*Stored entries*
* * *

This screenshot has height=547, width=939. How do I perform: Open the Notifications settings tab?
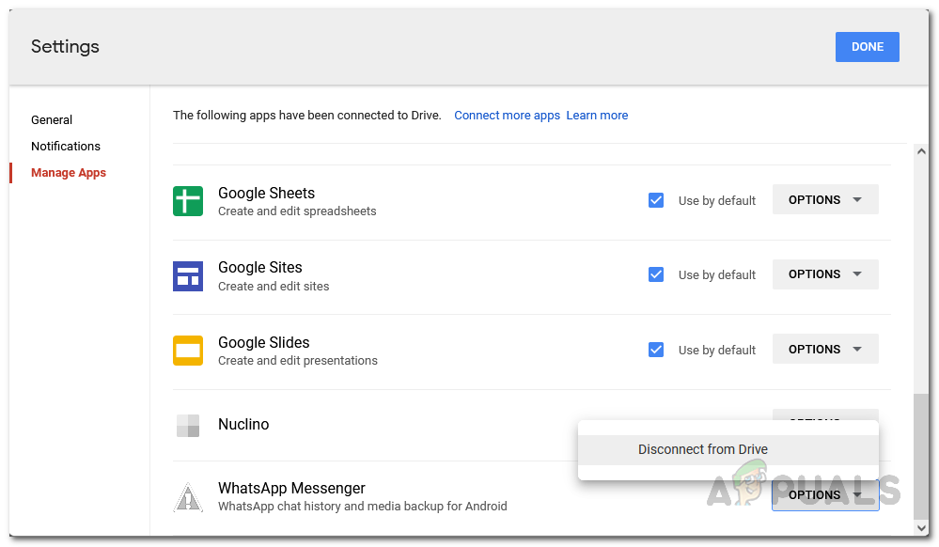pyautogui.click(x=66, y=147)
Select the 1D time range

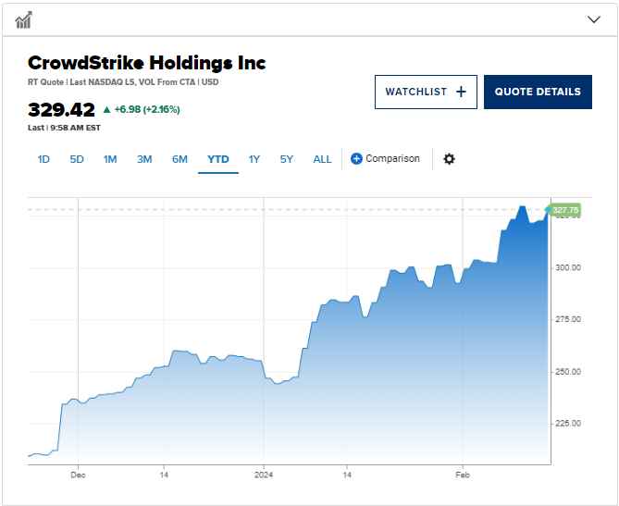point(43,159)
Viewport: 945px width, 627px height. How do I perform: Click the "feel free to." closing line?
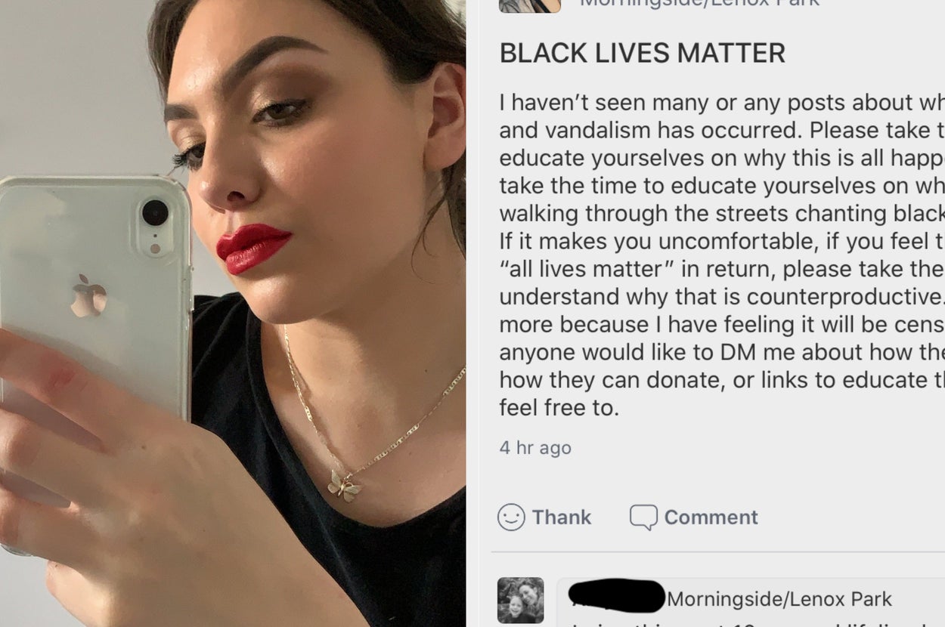(x=559, y=408)
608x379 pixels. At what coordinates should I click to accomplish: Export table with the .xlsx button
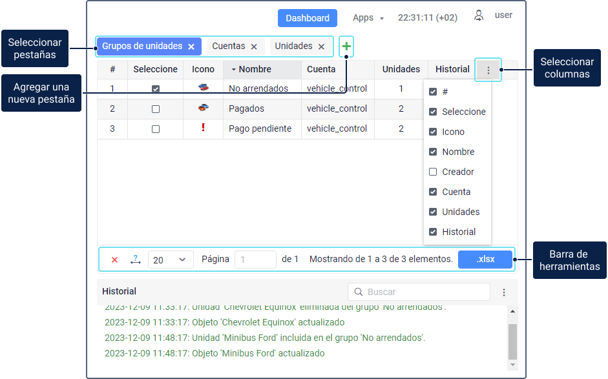pos(485,260)
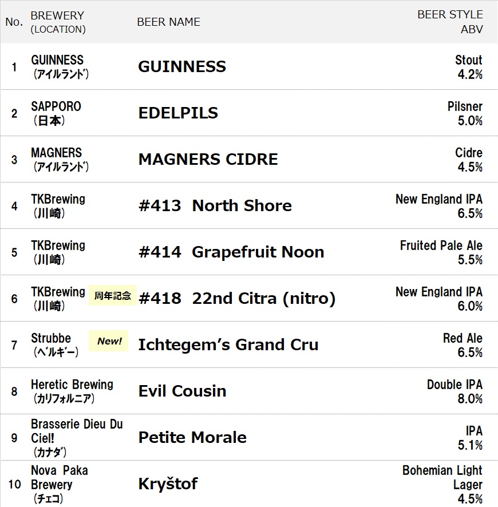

* * *

*What you are asked to do*
Output every record exactly, minus the pictures.

*Final answer*
This screenshot has height=547, width=939. How do I perform: Open the Notifications settings tab?
pyautogui.click(x=66, y=147)
Select the 1D time range

point(43,159)
Viewport: 945px width, 627px height. How do I perform: Click the "feel free to." closing line?
(x=559, y=408)
608x379 pixels. At what coordinates should I click to accomplish: Export table with the .xlsx button
pos(485,260)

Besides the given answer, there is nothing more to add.